Although there was a difference in progression-free survival (7.3 months for the placebo arm vs. 10.7 months for the Avastin arm), the pre-established level of benefit for PFS was not reached.
Study participants were stratified equally across study arms by prognostic molecular markers of tumor O6-methylguanine-DNA methyltransferase methylation status and a tumor-based, nine-gene assay. Investigators did not find a subgroup of patients based on the molecular marker analysis who survived longer from first-line Avastin administration.
Because Avastin is known to confound magnetic resonance imaging examination results used to assess GBM tumor progression, investigators incorporated a “net clinical benefit” component in the trial design to determine if quality of life, symptom burden and neurocognitive function test results corroborate MRI-reported stable or improved disease status.
More than 80 percent of study participants agreed to take part in the net clinical benefits component, which demonstrated a greater decline of cognitive function for patients in the Avastin arm compared with those in the placebo arm. Avastin was also associated with a higher rate of toxicities, including hypertension, bleeding, deep vein thrombosis and pulmonary embolism, and gastrointestinal perforation.
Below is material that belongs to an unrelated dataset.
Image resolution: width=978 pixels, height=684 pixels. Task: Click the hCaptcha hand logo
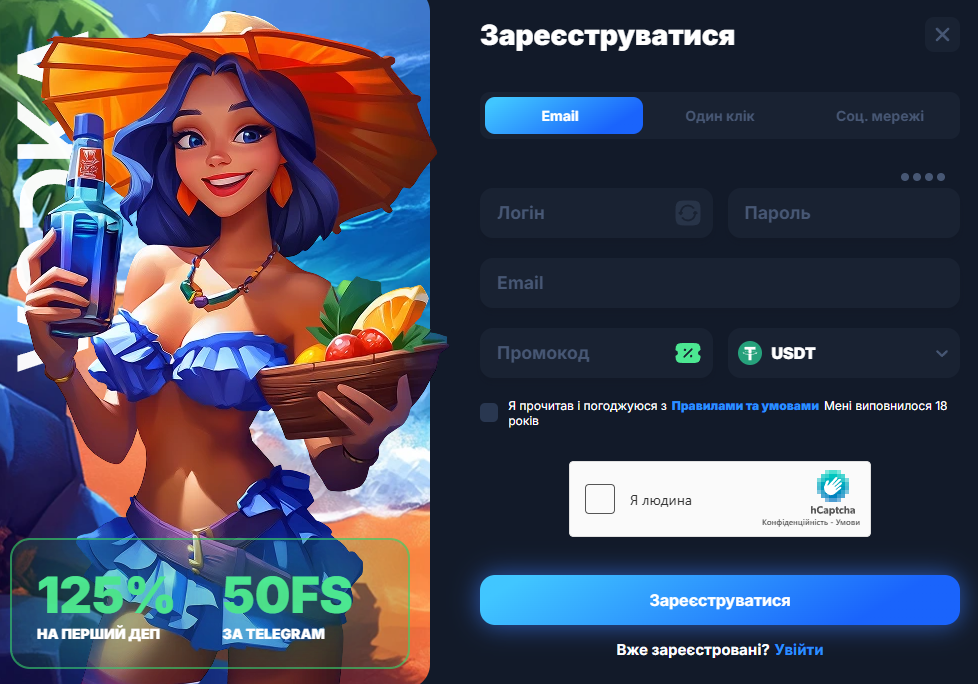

Avastin is a monoclonal antibody against VEGF-A, which is produced by glioblastoma to stimulate blood vessel growth. The angiogenesis inhibitor first showed promise in glioblastoma as clinicians reported positive results treating the disease under approved compassionate use.
Several institutional studies then found similar results. In May 2009, the FDA granted an accelerated registration of Avastin in the second-line setting. Before this trial, no randomized, double-blind studies with the drug in glioblastoma had been conducted.